## TASK
For the entries below, report every line that includes the word "computer".

## SUPPLIED RECORDS
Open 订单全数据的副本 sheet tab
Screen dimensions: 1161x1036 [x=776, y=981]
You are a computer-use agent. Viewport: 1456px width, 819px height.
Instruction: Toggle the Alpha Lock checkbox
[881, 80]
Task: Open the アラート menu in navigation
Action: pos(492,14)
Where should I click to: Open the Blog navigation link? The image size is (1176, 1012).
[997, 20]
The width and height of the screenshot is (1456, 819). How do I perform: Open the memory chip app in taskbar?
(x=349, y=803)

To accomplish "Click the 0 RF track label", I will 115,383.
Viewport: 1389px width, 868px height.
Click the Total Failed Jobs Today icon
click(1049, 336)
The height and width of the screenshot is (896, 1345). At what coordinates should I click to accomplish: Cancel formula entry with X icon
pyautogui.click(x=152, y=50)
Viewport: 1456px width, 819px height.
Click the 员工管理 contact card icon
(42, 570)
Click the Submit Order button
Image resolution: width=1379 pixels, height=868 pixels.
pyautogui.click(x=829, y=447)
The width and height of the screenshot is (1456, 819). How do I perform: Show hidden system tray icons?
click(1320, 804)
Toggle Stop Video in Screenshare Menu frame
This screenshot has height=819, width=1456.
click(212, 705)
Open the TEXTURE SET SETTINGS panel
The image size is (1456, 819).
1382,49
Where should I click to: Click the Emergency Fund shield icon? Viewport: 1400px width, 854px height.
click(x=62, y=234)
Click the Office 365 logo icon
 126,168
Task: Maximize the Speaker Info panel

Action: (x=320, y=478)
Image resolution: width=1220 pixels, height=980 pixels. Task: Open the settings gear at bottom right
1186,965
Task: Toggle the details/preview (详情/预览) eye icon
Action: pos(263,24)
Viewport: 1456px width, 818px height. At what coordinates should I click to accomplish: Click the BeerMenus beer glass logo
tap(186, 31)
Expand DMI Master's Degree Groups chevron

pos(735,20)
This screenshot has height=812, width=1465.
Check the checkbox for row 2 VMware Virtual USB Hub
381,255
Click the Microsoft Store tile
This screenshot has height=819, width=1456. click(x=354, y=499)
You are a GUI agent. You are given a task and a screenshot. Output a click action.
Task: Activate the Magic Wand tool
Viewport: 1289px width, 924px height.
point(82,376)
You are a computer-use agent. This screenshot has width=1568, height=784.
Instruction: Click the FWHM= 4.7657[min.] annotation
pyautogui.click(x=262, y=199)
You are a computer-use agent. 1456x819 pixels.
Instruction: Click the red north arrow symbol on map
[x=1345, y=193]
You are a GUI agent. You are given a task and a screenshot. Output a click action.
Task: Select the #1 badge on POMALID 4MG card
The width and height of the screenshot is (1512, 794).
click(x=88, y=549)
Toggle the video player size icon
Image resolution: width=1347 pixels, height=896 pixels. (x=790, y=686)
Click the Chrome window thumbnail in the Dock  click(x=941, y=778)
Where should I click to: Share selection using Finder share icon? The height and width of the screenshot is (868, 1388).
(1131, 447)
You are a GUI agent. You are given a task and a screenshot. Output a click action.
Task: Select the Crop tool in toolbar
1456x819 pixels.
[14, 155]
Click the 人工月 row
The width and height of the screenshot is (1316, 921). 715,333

## OUTPUT OF THE EXERCISE
You are a computer-use agent. Viewport: 1456px width, 819px height.
You are a computer-use agent. This screenshot has width=1568, height=784.
You are a computer-use agent. 1456x819 pixels.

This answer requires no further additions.